═════ DATASET RECORDS ═════
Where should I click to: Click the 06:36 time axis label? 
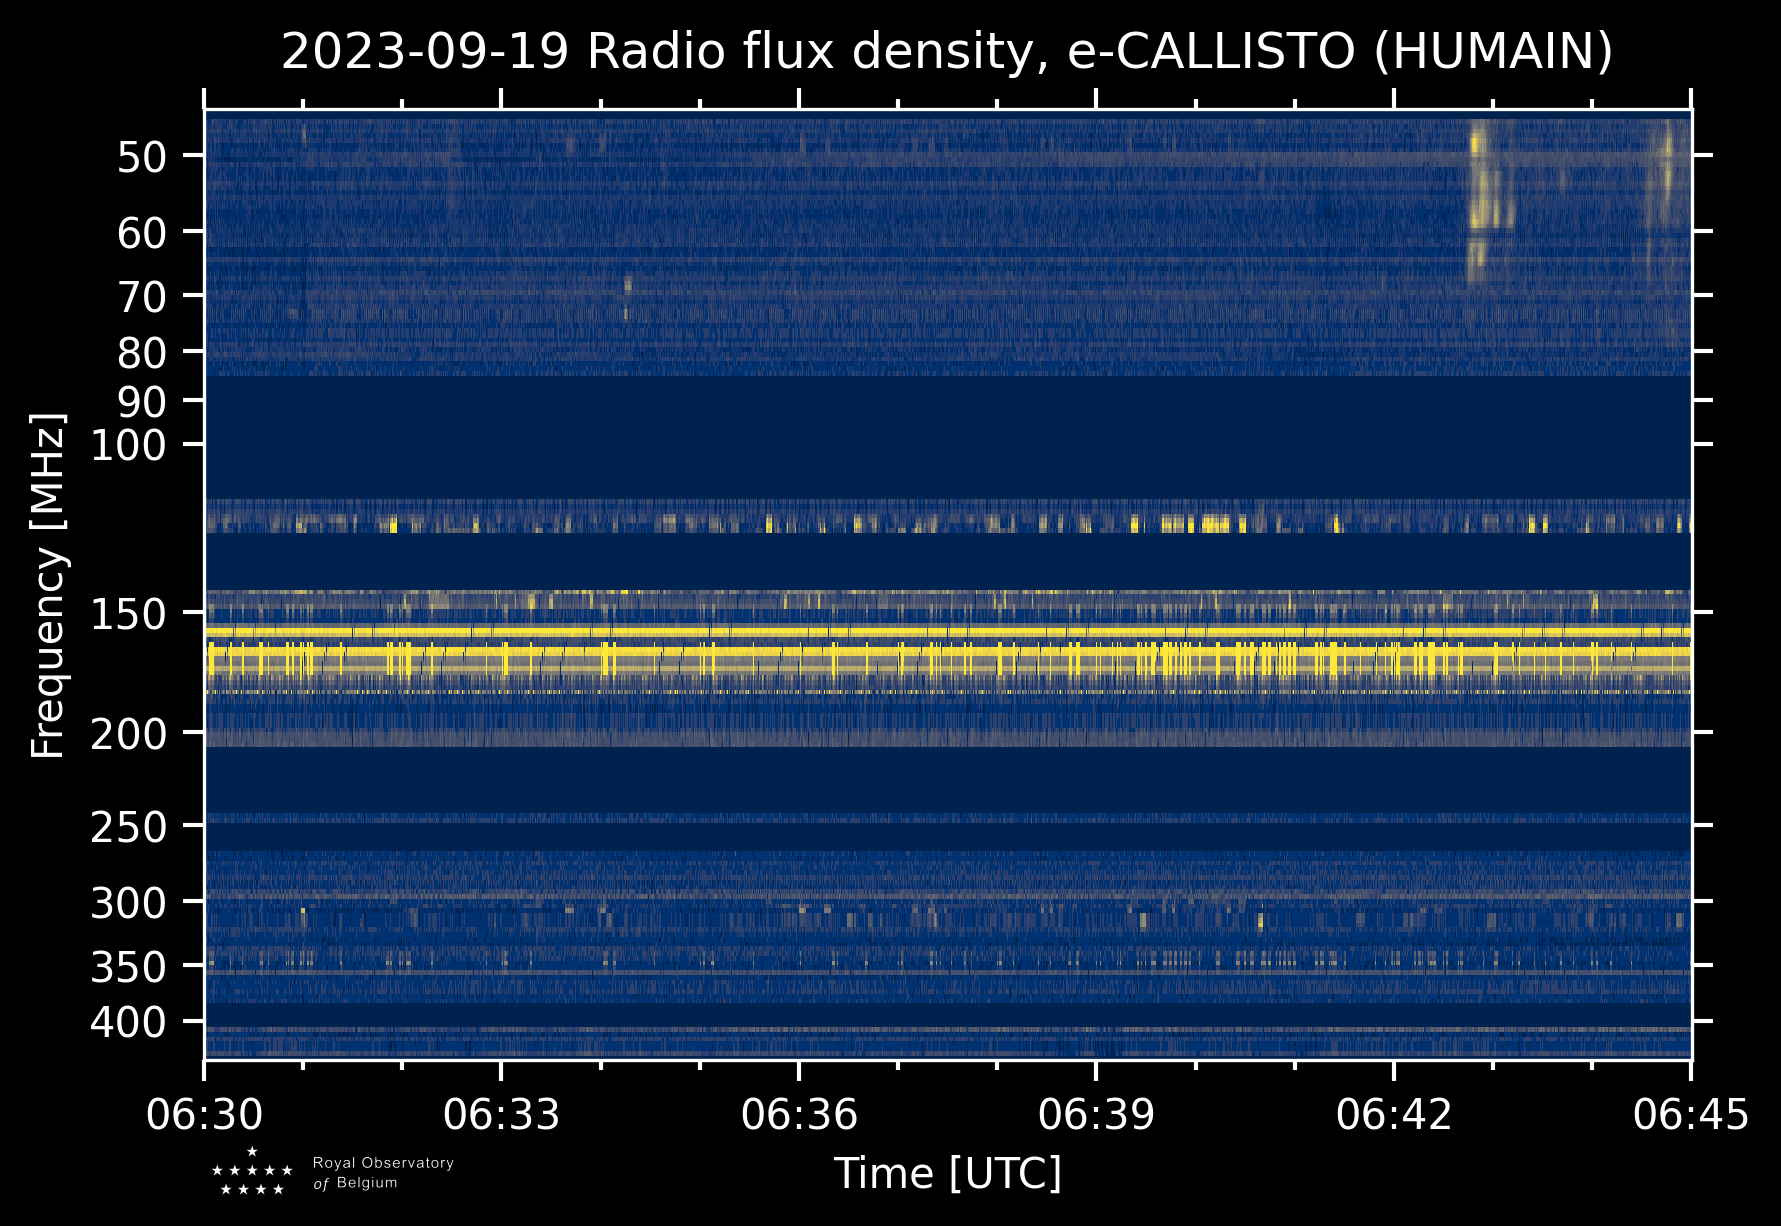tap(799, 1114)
═════
═════ DATASET RECORDS ═════
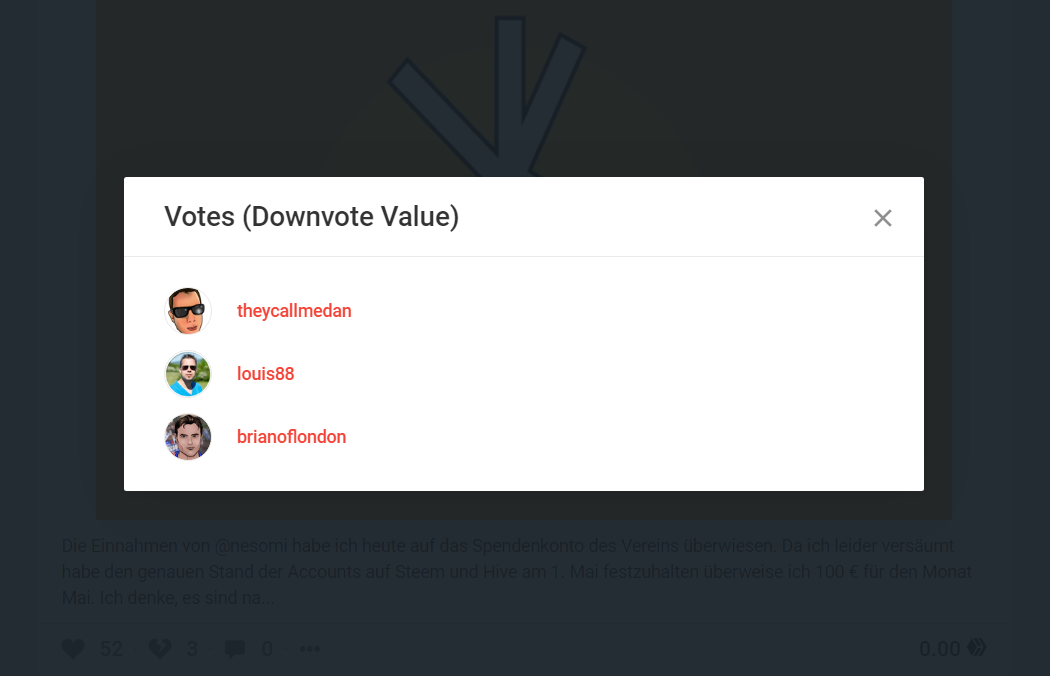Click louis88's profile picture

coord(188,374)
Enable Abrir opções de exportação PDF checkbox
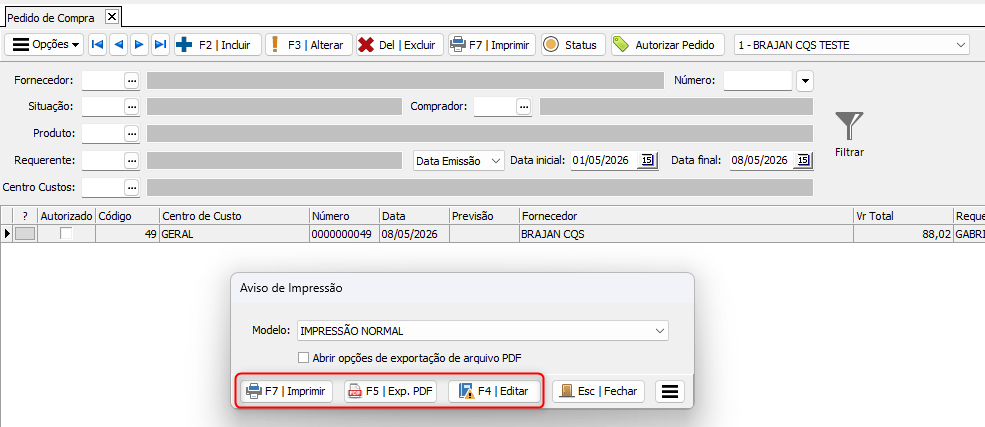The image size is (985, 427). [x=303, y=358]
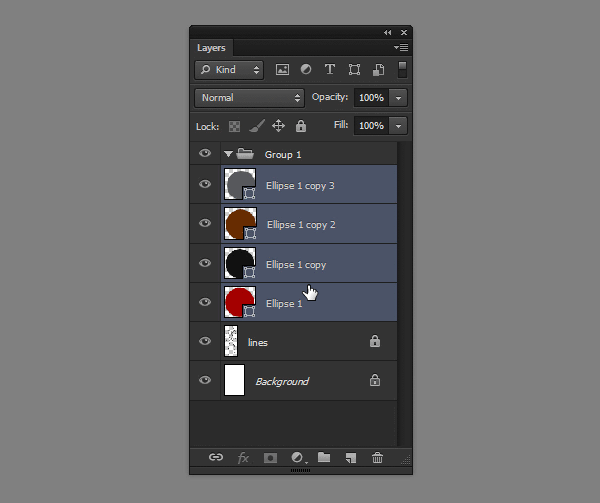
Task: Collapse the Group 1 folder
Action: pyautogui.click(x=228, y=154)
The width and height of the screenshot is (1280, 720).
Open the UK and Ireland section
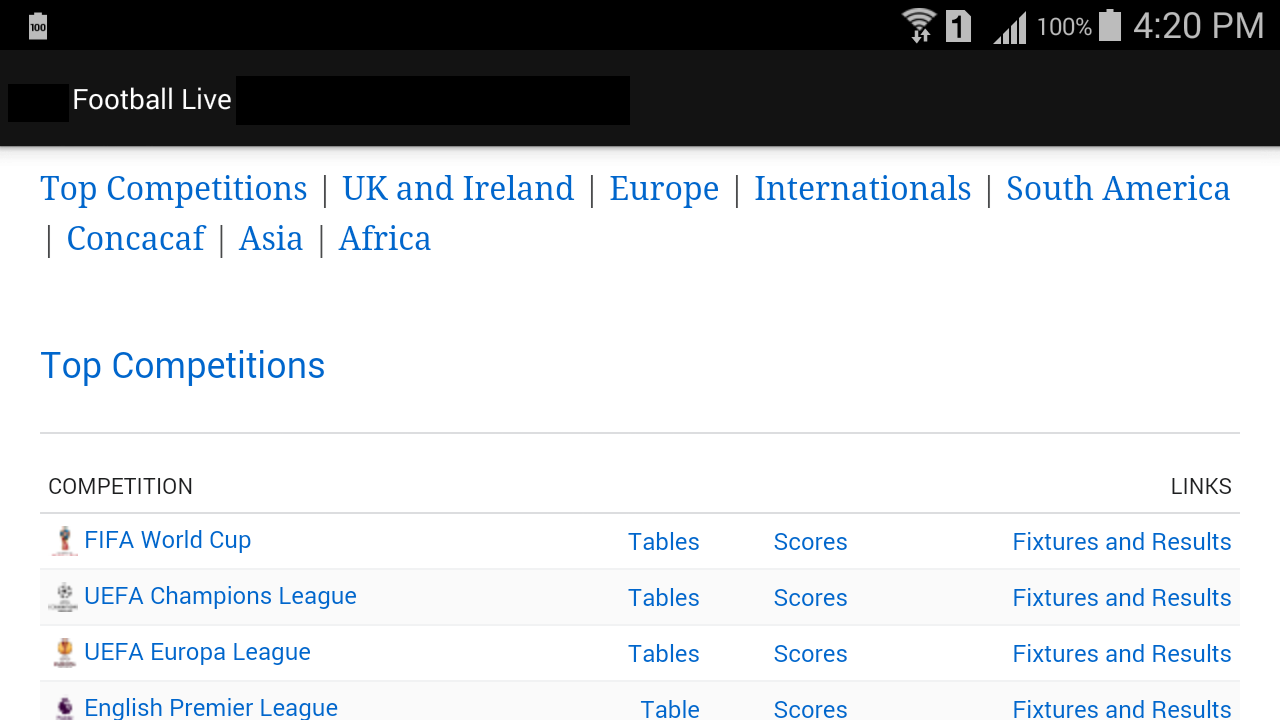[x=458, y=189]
═════
═════ DATASET RECORDS ═════
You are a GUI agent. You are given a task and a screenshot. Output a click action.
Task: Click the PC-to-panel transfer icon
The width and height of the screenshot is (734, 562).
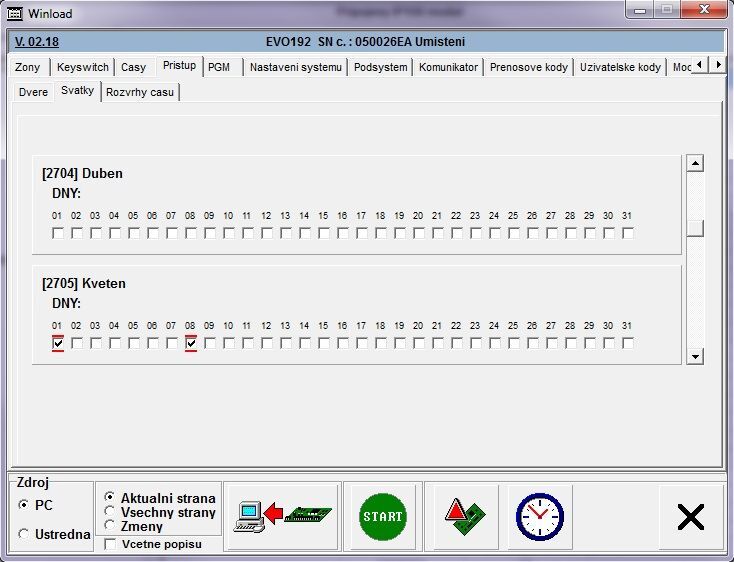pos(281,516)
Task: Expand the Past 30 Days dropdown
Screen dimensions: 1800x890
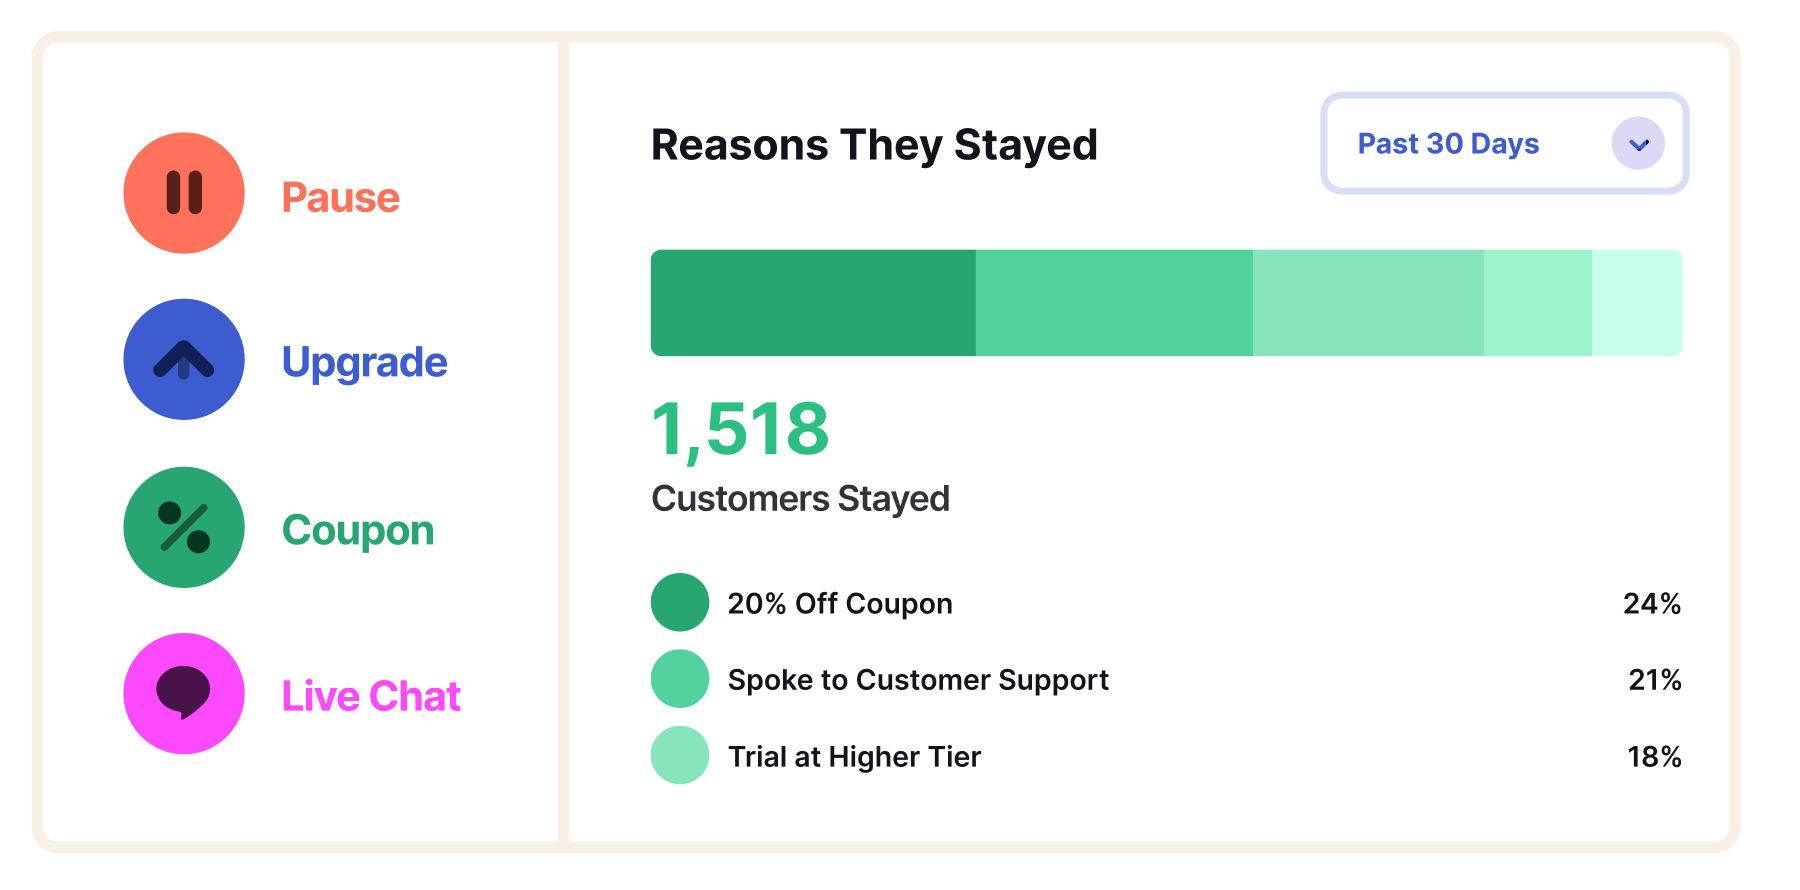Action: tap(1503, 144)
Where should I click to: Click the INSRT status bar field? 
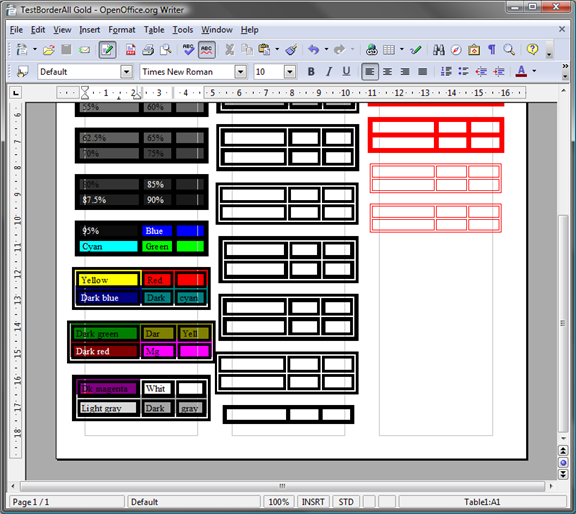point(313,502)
═════
### TASK PROMPT
The lines above from the line with "You are a GUI" through the line with "Task: Expand the Past 30 Days dropdown" are to be given again word for word, with no pictures among them.

### OUTPUT BELOW
You are a GUI agent. You are given a task and a screenshot. Output a click action.
Task: Click the PC-to-panel transfer icon
The width and height of the screenshot is (734, 562).
pos(281,516)
Task: Expand the Past 30 Days dropdown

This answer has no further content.